Thanks to Alexander Russo, I learned about this recent radio interview (if you’re reading this on an RSS Readers, I think you’ll have to click through to see the embedded audio player) with Ron Ferguson and Thomas Kane from the The Gates’ funded Measures Of Effective Teaching project (see The Best Posts On The Gates’ Funded Measures Of Effective Teaching Report).
As regular readers know, there are probably few teachers out there who have been as outspoken as I have been in advocating the use of student surveys (see The Best Posts On Students Evaluating Classes (And Teachers)).
And I have been equally strong in my criticism of the Gates’ effort to use them in formal teacher evaluations (you can see links to a number of critiques in that same “The Best…” list). Nothing I’ve written or, probably, anyone else has written, has put the case against their use in this way more eloquently than Felix Salmon at Forbes (see What education reformers did with student surveys).
In this interview, Kane and Ferguson appear to be living in a bubble immune from any of these legitimate concerns. To me, at least, it’s truly scary and make me even more worried about what the final results of the MET project are going to say. They appear to have little sense of how their research might practically play-out in schools across the country.

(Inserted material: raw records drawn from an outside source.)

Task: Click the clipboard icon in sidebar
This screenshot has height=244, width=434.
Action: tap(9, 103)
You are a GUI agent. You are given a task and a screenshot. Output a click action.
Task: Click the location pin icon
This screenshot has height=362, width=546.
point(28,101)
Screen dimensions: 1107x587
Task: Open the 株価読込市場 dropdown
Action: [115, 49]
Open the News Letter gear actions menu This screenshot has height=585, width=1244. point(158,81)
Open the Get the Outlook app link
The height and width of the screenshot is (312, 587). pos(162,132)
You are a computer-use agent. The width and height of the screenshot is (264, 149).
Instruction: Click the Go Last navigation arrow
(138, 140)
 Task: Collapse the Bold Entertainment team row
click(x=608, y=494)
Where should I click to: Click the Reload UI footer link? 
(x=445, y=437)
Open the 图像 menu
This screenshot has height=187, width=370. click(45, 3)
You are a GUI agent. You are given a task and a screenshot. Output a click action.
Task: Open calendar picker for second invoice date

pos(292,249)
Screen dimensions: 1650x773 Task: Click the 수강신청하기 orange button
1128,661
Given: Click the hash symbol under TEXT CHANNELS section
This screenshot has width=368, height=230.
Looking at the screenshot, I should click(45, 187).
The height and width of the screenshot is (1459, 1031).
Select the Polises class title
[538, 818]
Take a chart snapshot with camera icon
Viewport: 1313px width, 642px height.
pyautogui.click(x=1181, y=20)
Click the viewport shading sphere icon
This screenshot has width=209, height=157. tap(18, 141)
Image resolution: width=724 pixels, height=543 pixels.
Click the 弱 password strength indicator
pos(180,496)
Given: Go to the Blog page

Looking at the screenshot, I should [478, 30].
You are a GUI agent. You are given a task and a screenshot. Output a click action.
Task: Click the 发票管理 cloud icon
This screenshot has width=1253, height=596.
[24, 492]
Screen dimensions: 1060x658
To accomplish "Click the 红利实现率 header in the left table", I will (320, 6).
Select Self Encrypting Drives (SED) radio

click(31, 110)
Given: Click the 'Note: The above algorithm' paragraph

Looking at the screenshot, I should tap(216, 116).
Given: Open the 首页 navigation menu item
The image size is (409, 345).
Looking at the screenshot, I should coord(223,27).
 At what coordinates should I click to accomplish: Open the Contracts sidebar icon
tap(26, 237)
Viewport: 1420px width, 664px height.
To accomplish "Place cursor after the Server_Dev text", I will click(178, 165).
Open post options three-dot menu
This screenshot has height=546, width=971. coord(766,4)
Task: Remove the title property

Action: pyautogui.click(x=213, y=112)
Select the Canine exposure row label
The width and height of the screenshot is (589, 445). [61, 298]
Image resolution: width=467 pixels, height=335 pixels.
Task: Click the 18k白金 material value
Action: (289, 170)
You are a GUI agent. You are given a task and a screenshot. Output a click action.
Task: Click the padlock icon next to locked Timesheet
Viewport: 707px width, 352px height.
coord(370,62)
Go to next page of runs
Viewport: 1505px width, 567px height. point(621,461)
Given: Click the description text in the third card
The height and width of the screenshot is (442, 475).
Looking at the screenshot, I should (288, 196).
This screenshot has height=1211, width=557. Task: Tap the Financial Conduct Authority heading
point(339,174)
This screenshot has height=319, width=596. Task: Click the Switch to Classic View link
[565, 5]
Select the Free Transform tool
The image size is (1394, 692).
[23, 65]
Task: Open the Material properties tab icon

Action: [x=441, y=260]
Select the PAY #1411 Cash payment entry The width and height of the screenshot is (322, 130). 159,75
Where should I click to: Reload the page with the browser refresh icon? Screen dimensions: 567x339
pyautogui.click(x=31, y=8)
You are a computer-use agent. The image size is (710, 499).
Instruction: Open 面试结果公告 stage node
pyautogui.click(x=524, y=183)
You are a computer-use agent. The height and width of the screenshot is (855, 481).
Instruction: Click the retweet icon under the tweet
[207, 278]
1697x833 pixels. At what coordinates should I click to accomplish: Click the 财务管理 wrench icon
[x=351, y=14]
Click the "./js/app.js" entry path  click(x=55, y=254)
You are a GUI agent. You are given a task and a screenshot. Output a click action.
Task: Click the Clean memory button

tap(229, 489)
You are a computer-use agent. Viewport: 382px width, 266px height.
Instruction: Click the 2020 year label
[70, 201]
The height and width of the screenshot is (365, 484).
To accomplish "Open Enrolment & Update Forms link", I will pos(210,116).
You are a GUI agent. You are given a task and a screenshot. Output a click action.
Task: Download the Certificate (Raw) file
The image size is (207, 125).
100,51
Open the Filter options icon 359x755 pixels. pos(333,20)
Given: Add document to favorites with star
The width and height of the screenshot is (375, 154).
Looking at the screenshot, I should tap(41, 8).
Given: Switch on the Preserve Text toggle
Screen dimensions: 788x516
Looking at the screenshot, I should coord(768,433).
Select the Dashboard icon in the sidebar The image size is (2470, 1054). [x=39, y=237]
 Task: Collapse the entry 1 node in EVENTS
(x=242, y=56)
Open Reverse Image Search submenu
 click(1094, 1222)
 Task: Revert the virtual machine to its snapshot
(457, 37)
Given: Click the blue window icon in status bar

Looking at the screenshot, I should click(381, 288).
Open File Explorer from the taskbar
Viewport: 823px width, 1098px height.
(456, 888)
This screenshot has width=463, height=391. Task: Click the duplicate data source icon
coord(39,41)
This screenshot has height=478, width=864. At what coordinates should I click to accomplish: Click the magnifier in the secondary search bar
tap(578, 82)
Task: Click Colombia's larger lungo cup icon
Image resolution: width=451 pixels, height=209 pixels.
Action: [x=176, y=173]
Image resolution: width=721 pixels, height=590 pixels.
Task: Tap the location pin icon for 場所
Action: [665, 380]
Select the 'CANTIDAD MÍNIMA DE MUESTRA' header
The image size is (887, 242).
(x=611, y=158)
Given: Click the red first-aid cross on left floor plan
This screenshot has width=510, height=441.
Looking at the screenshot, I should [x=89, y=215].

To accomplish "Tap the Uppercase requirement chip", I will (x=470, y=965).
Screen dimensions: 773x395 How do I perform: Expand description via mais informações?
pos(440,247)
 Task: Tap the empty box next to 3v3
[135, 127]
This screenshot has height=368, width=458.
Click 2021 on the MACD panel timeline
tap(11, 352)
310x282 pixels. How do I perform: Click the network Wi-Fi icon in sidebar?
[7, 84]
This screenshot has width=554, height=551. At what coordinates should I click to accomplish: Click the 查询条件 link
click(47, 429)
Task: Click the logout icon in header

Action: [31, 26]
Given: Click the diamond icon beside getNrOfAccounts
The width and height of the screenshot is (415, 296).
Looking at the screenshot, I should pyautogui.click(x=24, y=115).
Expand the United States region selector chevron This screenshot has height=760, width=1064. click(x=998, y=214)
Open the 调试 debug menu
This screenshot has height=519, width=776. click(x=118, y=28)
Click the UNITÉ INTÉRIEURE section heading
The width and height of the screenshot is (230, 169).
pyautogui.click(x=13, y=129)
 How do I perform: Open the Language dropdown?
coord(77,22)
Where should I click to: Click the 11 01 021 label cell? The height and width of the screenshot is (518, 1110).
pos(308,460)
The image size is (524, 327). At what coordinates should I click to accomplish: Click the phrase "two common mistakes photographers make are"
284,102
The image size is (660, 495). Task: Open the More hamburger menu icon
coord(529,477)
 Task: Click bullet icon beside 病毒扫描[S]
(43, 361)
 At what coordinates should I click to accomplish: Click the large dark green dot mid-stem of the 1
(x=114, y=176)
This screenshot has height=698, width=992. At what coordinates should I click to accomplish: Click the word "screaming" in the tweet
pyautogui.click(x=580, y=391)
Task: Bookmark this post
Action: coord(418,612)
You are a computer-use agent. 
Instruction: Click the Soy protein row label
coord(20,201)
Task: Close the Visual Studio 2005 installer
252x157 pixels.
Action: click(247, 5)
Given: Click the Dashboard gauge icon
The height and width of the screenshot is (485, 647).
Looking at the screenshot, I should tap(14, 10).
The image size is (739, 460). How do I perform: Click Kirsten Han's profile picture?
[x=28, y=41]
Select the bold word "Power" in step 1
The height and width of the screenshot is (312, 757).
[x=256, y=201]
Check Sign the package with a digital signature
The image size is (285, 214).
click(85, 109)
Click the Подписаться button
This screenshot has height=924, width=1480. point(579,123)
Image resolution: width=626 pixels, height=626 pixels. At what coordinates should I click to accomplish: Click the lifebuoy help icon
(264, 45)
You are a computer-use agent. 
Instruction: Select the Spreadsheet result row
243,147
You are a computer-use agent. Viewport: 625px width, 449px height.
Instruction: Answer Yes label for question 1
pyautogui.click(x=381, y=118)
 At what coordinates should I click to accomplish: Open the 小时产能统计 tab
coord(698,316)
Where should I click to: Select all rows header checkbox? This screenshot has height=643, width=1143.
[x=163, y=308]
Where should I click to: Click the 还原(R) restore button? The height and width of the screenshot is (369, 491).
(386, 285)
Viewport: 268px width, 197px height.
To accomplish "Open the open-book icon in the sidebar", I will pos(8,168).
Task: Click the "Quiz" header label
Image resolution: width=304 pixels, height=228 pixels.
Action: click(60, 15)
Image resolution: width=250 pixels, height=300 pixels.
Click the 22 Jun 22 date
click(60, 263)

It reminds me of the dialogue I had with education researchers in my critique of a recent “loss aversion” study where some seemed to suggest that researchers should not have to necessarily be responsible for the how their research might be applied in the world.
If you can, take a few minutes to listen to the interview and let me know what you think.
Perhaps I’m over-reacting….
Los Angeles Unified is moving in this direction, and has incorporated student (and parent) surveys into the new evaluation system along with its own VAM variant. I was close enough to the pilot last year to know that LAUSD is absolutely shooting in the dark.
Use the word “grading teachers” and any hope of using student surveys as feedback mechanisms is lost, as Salmon points out. This relentless pursuit of a way to “grade teachers” is only going to kill the profession, then again, I would say that might be the hope. The truth is, we all know who those poor teachers are, so there’s no need to have some kind of grading system to tell us who they are. All that is needed is courageous school leadership.
This is already creeping in. My brother in law retired early after nearly 40 years when it was going to be introduced at his primary. In the UK FE sector its in use leaving staff constantly on edge. Climate of fear aimed at older expensive teachers. Will only spread as the head of UK Govt inspectors Ofsted said if moral wasn’t low in the staff room then changes not working.